Non-existent mathematical objects
An amusing passage from a recent paper by Erik and Martin Demaine on the hypar, a pleated hyperbolic paraboloid origami structure:
Recently we discovered two surprising facts about the hypar origami model. First, the first appearance of the model is much older than we thought, appearing at the Bauhaus in the late 1920s. Second, together with Vi Hart, Greg Price, and Tomohiro Tachi, we proved that the hypar does not actually exist: it is impossible to fold a piece of paper using exactly the crease pattern of concentric squares plus diagonals (without stretching the paper). This discovery was particularly surprising given our extensive experience actually folding hypars. We had noticed that the paper tends to wrinkle slightly, but we assumed that was from imprecise folding, not a fundamental limitation of mathematical paper. It had also been unresolved mathematically whether a hypar really approximates a hyperbolic paraboloid (as its name suggests). Our result shows one reason why the shape was difficult to analyze for so long: it does not even exist!
So the hypar joins the ranks of phlogiston, the planet Vulcan, the largest prime, or the quintic formula: objects of inquiry that turned out not to exist.

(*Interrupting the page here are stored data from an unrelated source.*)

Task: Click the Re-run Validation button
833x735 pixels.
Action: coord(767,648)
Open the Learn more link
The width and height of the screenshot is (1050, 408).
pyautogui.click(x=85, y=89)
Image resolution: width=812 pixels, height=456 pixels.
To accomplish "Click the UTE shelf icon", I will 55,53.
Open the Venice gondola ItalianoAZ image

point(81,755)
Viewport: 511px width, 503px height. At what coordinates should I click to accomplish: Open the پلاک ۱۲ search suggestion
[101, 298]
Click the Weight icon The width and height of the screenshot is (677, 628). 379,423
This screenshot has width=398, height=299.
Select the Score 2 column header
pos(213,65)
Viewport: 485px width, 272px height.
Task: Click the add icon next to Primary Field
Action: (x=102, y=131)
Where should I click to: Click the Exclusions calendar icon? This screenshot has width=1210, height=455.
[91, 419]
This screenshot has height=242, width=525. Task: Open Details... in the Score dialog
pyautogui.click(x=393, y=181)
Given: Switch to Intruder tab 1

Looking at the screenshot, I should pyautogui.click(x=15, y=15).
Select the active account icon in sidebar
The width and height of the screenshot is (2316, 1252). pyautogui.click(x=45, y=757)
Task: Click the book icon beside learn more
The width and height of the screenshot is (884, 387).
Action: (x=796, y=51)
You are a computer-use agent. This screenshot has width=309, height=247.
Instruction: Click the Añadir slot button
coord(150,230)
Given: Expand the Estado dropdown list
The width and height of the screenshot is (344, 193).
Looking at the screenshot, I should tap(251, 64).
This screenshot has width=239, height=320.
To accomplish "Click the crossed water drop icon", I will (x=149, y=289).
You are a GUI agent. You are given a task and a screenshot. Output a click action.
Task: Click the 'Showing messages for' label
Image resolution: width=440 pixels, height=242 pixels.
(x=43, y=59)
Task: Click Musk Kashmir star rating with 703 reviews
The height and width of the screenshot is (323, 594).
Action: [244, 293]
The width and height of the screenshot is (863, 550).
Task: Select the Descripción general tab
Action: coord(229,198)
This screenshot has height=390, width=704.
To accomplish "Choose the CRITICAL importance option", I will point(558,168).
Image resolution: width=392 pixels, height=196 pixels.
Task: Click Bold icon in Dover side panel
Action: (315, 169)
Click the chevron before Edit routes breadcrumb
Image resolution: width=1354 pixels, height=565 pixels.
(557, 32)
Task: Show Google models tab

Ordinary language allows naming and quantifying over such objects, which suggests that they must have some kind of existence or being after all. Similarly, familiar systems of quantified modal logic entail that whatever might have existed (such as Vulcan or the hypar) actually exists. Since in fact none of these objects exist, we should reject the relevant systems of modal logic, and take care not to draw metaphysical conclusions from intuitive statements of ordinary language.
Metaphysicians often go the other way, claiming that phlogiston, Vulcan, along with Sherlock Holmes and Emma Woodhouse, all exist. On this view, when we allegedly discovered that Vulcan doesn't exist, we really only discovered that Vulcan is not a real planet but rather some kind of abstract object.
What about the hypar, the largest prime, or the quintic formula? These things were never meant to be concrete, so it is hardly reassuring to be told that they are real but abstract objects. Moreover, can't we prove that they don't exist? What's wrong with these proofs?
One might try to draw a distinction between Vulcan and the hypar and say that non-existent mathematical objects are genuinely non-existent. But that looks like a dangerous position, since most of the arguments that support the existence of Vulcan also support the existence of the hypar.